Friday, April 13, 2012

Flirtation in Aisle 5

'Cooking with love' is not only the goal of every cook, but, the phrase refers also to the process of 'getting there.' The journey we find ourselves on is really like a love affair; we begin with an attraction, develope a familiarity which, we pray, blossoms into a romance.
But, before we get to a head-over-heels, eyes rolling back in your head, swooning affair, we need to do a little flirting.
"O.K., chef...where the HELL are you going with this?!"
Grocery shopping. Go grocery shopping.
Pop culture says the market is a great place for pick-ups, but, I'm not talking about suburban Cougars. 
Nay, the sweet hook-up is with animal protein, bright vegetables and succulent fruit.  Wine is for consumption, not bait, on this kind of hunt. 

Walk into your local market and see what catches your eye; listen to the Siren calls, tempting you from the seafood case.  Allow yourself the seductions of the produce section.  Mosey on over to the meat cases.

Stored data:

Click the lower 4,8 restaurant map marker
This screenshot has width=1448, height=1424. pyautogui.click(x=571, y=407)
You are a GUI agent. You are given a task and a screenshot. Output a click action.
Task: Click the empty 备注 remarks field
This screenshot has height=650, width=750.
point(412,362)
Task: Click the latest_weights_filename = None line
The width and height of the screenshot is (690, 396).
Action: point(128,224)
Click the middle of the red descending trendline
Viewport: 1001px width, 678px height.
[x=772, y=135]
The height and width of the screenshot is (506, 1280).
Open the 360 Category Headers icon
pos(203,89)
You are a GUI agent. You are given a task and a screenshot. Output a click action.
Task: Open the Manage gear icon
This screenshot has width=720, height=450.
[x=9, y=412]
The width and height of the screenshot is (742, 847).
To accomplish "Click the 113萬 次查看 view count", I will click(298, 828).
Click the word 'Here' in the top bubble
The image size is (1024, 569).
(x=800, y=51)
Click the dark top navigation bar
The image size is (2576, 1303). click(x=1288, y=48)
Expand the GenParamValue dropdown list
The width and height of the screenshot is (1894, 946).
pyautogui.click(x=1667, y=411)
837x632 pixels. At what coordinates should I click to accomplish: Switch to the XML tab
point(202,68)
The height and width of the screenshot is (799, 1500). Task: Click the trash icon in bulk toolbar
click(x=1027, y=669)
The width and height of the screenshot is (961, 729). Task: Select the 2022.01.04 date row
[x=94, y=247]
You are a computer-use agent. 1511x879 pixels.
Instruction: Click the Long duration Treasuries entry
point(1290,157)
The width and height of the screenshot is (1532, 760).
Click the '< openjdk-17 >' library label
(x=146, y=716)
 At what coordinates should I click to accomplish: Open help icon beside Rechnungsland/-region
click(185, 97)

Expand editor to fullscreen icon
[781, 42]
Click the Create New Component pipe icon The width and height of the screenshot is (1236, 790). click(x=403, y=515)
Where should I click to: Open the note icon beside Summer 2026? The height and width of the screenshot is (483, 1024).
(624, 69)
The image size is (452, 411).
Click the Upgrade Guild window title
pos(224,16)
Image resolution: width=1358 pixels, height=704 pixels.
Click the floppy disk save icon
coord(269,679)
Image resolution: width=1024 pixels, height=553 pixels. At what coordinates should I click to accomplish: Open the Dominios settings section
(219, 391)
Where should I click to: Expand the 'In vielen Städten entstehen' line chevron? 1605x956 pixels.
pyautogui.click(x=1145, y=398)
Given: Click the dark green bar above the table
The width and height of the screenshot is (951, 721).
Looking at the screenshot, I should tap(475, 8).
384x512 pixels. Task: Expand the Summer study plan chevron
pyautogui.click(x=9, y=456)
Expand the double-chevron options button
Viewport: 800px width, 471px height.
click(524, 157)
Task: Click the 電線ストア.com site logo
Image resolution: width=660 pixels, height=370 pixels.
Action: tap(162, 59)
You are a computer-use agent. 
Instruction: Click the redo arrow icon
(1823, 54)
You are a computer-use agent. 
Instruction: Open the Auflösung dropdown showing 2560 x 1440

Assigned task - Repeat the part of the blog post on flirting in the grocery aisle word for word, starting at "Friday, April 13, 2012" and ending after "about suburban Cougars.".

Answer section -
Friday, April 13, 2012

Flirtation in Aisle 5

'Cooking with love' is not only the goal of every cook, but, the phrase refers also to the process of 'getting there.' The journey we find ourselves on is really like a love affair; we begin with an attraction, develope a familiarity which, we pray, blossoms into a romance.
But, before we get to a head-over-heels, eyes rolling back in your head, swooning affair, we need to do a little flirting.
"O.K., chef...where the HELL are you going with this?!"
Grocery shopping. Go grocery shopping.
Pop culture says the market is a great place for pick-ups, but, I'm not talking about suburban Cougars.